Ou seja, entende-se que neste contexto o direito à habitação assume uma "dimensão positiva" que Vital Moreira e Gomes Canotilho descrevem como o "direito a obtê-la por via de propriedade ou arrendamento traduzindo-se na exigência das medidas e prestações estaduais adequadas a realizar esse objectivo".

O que poderá significar que "a lei possa determinar restrições mais ou menos profundas ao direito de propriedade", apontam também os dois constitucionalistas – mas desde que essas restrições sejam limitadas "ao necessário para salvaguardar outros direitos constitucionalmente protegidos", nomeadamente através do princípio da proporcionalidade.

Tal como aconteceu noutras ocasiões em que o Tribunal Constitucional não se opôs a certas restrições do direito de propriedade por terem sido ponderadas com outros valores protegidos pela Constituição e ter sido respeitada a proporcionalidade, assinalam ainda os serviços. Portanto, há que limar ou justificar devidamente esta opção durante a fase da discussão na especialidade.

"O direito à habitação deve ser tomado em consideração no juízo de necessária ponderação sobre o direito de uso e disposição da propriedade privada, quer a nível da legislação, quer no plano das decisões jurisdicionais incidentes sobre litígios em torno do regime do direito à habitação", escrevem os serviços recorrendo aos dois constitucionalistas.

PS diz que "todas as questões serão ponderadas"

Ao PÚBLICO, a deputada socialista Maria Begonha, que é também a coordenadora do grupo de trabalho da habitação, limitou-se a dizer que "todas as questões serão ponderadas, incluindo os cenários de inconstitucionalidade e a real eficácia das propostas", sem querer entrar em pormenores sobre a medida polémica.

De acordo com a deputada, o PS não tem ainda fechados os sentidos de voto de todos os diplomas da oposição por ser necessário articular, até ao fim, com várias áreas governativas. Mas decerto haverá textos que serão viabilizados para a discussão na especialidade como já aconteceu, por exemplo, com os projectos do PSD, IL e Livre discutidos em Março.
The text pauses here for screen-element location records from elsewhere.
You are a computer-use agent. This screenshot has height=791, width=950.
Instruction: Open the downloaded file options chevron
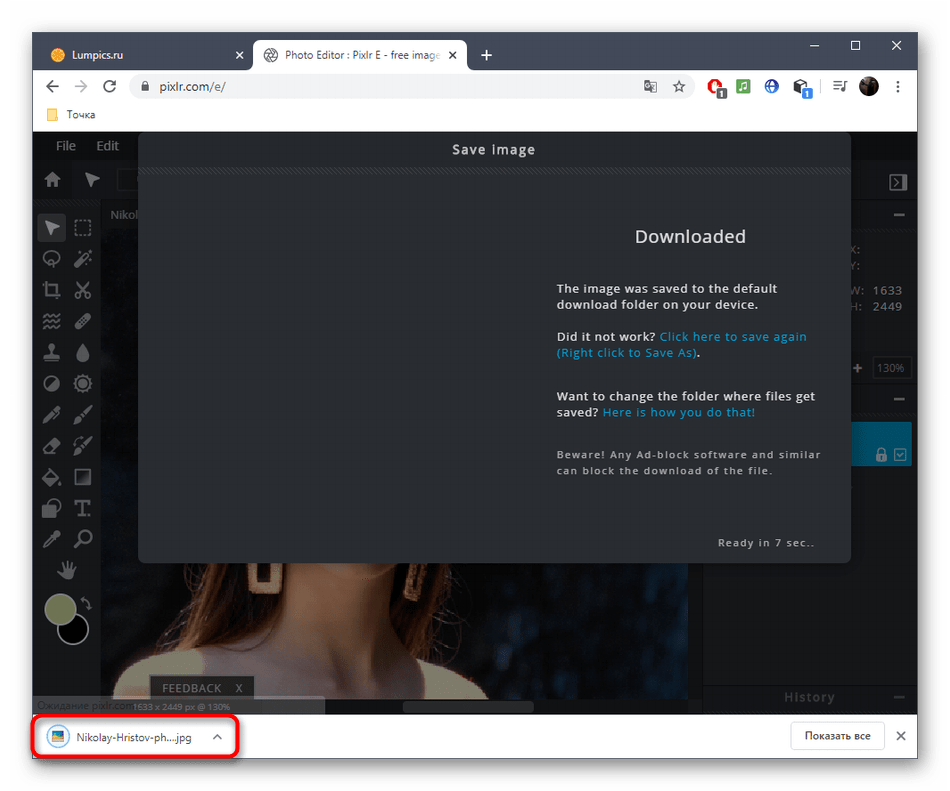217,737
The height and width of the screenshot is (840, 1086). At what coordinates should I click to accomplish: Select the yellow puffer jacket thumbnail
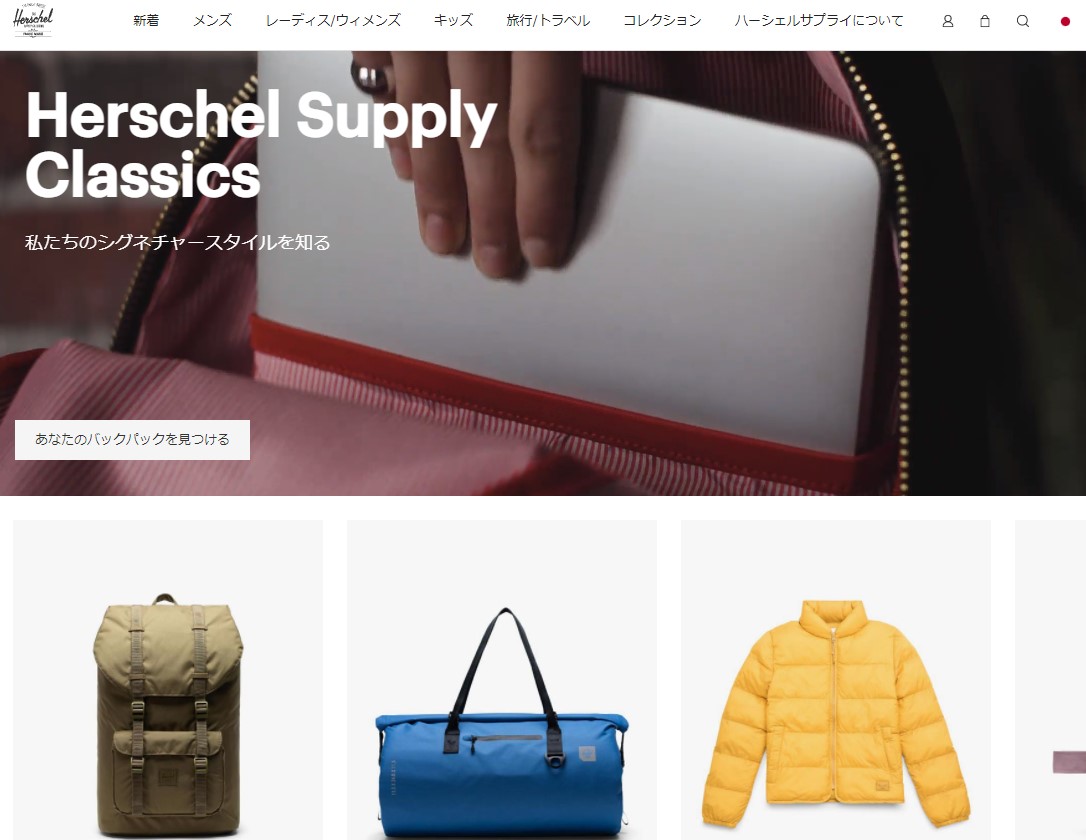[835, 680]
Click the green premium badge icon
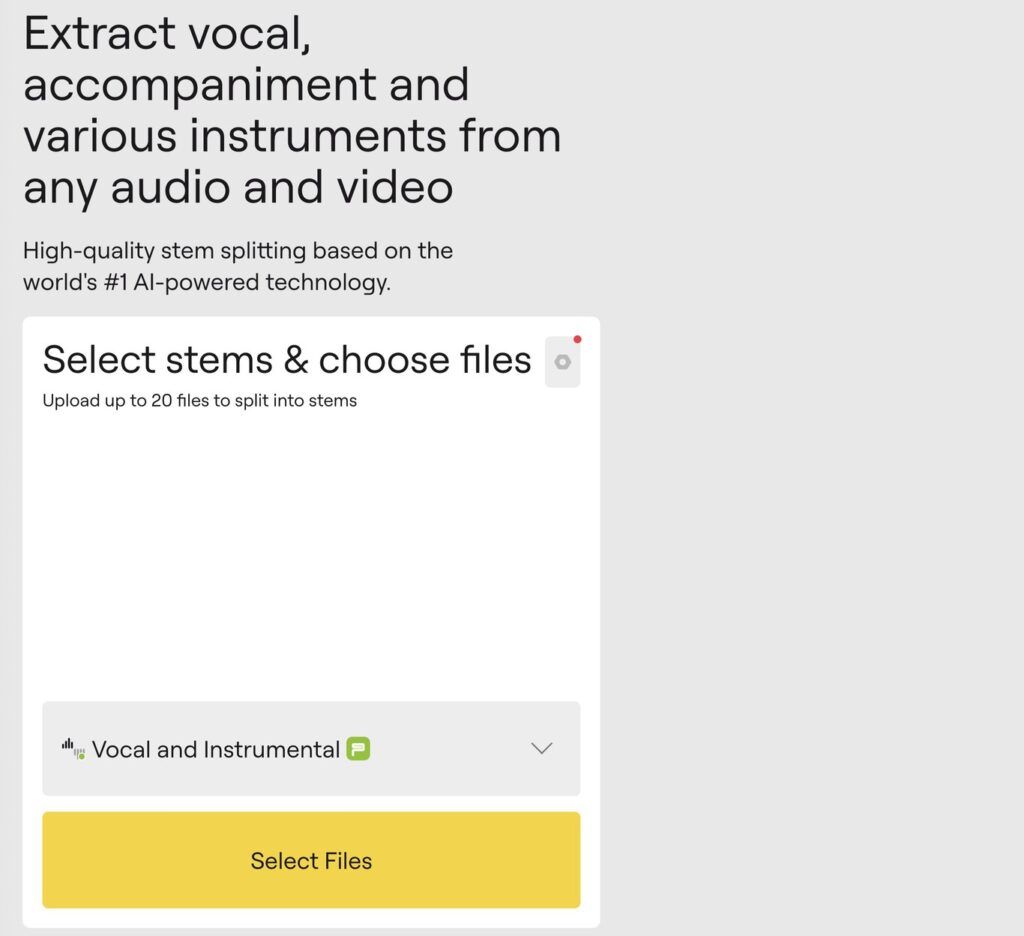 click(x=358, y=748)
No grupo de trabalho foi consensualizado entre todos os partidos um calendário que a esta altura poderá parecer apertado tendo em conta as dezenas de diplomas propostos: é suposto apresentarem propostas de alteração até 16 de Junho para cumprir o objectivo de fechar os textos finais antes do Verão e levá-los à votação final global num dos últimos plenários de Julho.

"As propostas de lei têm impacto directo em novos apoios e medidas que é preciso aplicar rapidamente porque fazem a diferença no mercado do arrendamento e na vida das famílias", justifica Maria Begonha.